Jutta Mensing, die Organisatorin der Folk im Feuerschlösschen Konzerte in Bad Honnef, hat früher mit der norddeutschen Gruppe Moin professionell Musik gemacht und tourt auch heute noch hin und wieder mit den alten Kämpen durch die Lande. Zum FCB 71 kam sie frisch aus dem Norden und hat uns das Gefühl des Meeres in Form eines vertonten Gedichtes von dem wohl bekanntesten norddeutschen Dichter Klaus Groth mitgebracht. Das „Heimatlied“ beschreibt den Himmel über dem Meer genauso wie die Luft am Meer und das Meer selbst.
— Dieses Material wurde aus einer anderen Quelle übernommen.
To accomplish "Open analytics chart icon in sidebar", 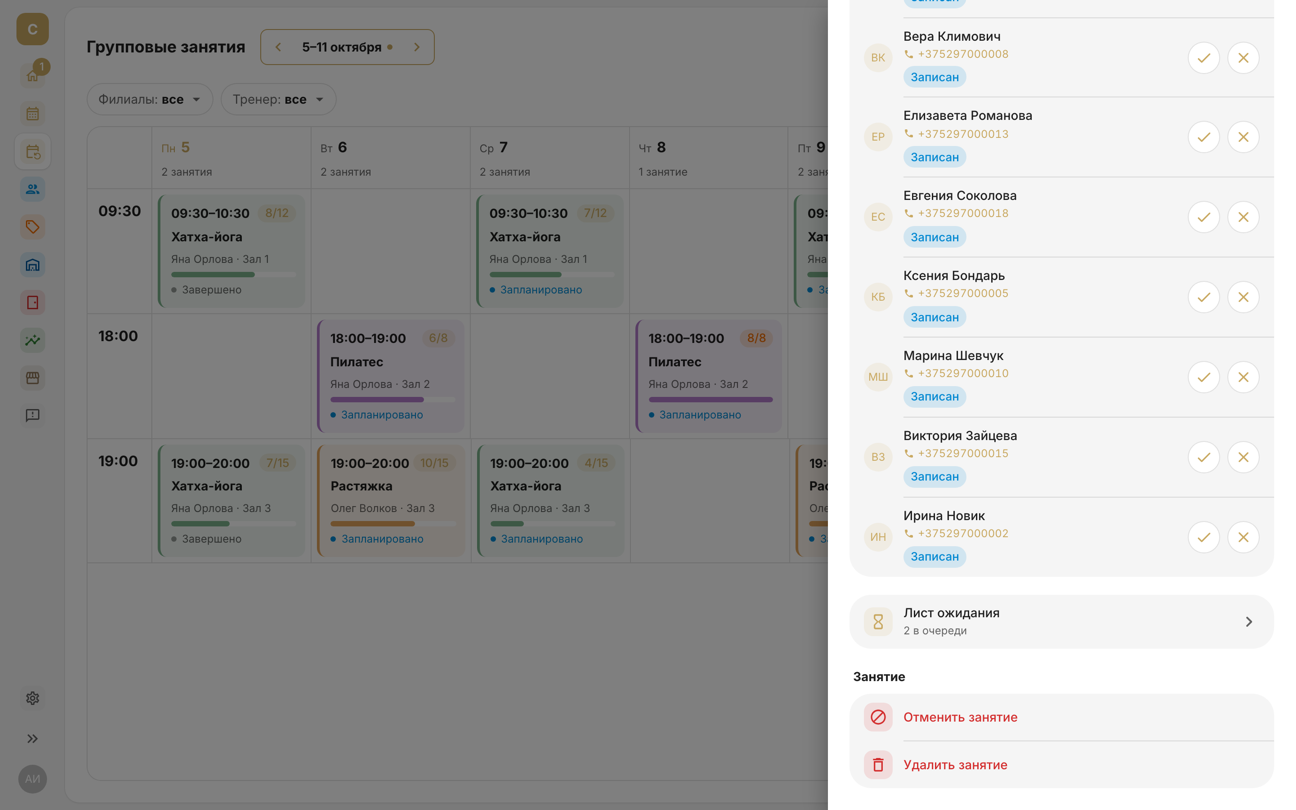I will click(33, 340).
Jutta blieb mit dem nächsten Lied im Norden, wobei sie von dem Instrument Stimme (zart begleitet von einer Gitarre) zu ihrem zweiten Standardinstrument – der Geige – wechselte. „Pfingsten in der Probstei“ ist ein Tanzlied, welches alleine durch seinen Rhythmus das Bild eines Volksfestes mit Trachten, drehenden Tänzen und dörflichem Spaß entstehen ließ. Persönliche Traurigkeit kann einen in den Wahnsinn treiben – wie gut, wenn es dann Menschen gibt, die es verstehen die Kraft der Musik so zu lenken, dass neue Hoffnung geschöpft wird – so ist es Jutta geschehen und hieran wollte sie das Publikum teilhaben lassen, in dem sie das ihr geholfene Lied zum Besten gab. „Mach das Leben schön“ ist ein Lied, dass Lüül von den 17 Hippies Jutta mitgegeben hat, um ihren persönlichen Tiefpunkt zu überwinden.
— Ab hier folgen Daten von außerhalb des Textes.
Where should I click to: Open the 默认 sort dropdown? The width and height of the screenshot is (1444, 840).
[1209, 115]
Was wäre unsere Gesellschaft ohne soziales Engagement?  Und wenn dieses Engagement mit besonderen Begabungen verknüpft wird, entstehen wunderschöne Momente, die sowohl den gebenden wie auch den empfangenden Personen Lebensfreude bescheren. Günther Peters, selbst nicht mehr der Jüngste, beschert älteren Menschen solche Momente, indem er mit ihnen am Klavier neue und alte Lieder singt. Neue insbesondere, in dem er bekannten Melodien neue Gewänder verpasst (hatten wir das nicht schon bei einem anderen Künstler?). In diesem Sinne schenkte er der  „alten Folkclub Gemeinde“ einen neuen Text zu dem Lied „Auf der grünen Wiese“. Damit es schnell und gut zusammen gesungen werden konnte, brachte Günther auch gleich ausgedruckte Texte mit und so wurde aus Bühne und Publikum ein gemischter Chor. Eine kleine Ragtimeimprovisation leitete über zu einem Gedicht zur Verkündung einer wahren Lebensweisheit.  „Die Alten“ beschreibt den immerwährenden Kreislauf zwischen Jugend und Erfahrung, zwischen dem Suchen des eigenen Weges und dem Folgen (oder Verweigern) von Ratschlägen und dem Erkennen, dass ich nach Jahrzehnten plötzlich genauso geworden bin, wie die Alten in meiner Jugend waren.

Mit dem Duo Seltsam erklomm eine bisher im Folkclub noch nicht bekannte Formation die (virtuellen) Bretter, die die Welt bedeuten. Seltsam ist nicht nur Name des Duos, sondern auch Programm. Mit einer Mischung aus Rock, Balladen und Jazz, mit plötzlich auftauchenden Charakteren aus bekannten Musikgrößen wie beispielsweise Jethro Tull, aber insgesamt mit einem nur dem Duo eigenen Stil, bestehend aus Gitarre, Saxophon, Querflöte und einer Stimme, die mal kratzend bis  fast kreischend, aber immer intonationssicher daherkommt, verstanden die Beiden die Lust an mehr zu wecken. Ihre eigenen Stücke „Me and my Music“, „Rain in Paris“ und „Heart of the Warrior“ werden hoffentlich nicht die Letzten und Einzigen sein, die den Folkclub bereicherten.

Ja, die zweite Hälfte des Folkclubs geht irgendwie immer schneller voran als die erste, was auch daran liegt, dass die FCB Hälften nicht mathematisch definiert sind, und so waren schnell wieder die featured Artists, Gerd Schinkel mit Kanuten, dran. Mit den Liedern „On the road again“, „Zu den Eltern am Samstag“ und „The way we make a broken heart“ (natürlich mit neuem deutschen Text) zeigten sie erneut auf, dass Zusammenspiel und das gegenseitige Unterstützen von Stärken mehr schafft, als die Summe der Einzelteile – und hiermit rundet der Chronist den Bericht ab, indem die Brücke zum Ausgangspunkt gebaut wird. Menschen der EU haltet zusammen und macht mehr draus – der Beweis wird auch zum Schluss eines jeden Folkclub geführt, in dem der alles zusammenhaltende Patron Jock Stewart nie mehr als gemeinsam gesungenen Lied fehlen darf.

Ich freue mich, euch alle nach der Sommerpause am 02. September 2016 im Sträters wiederzusehen.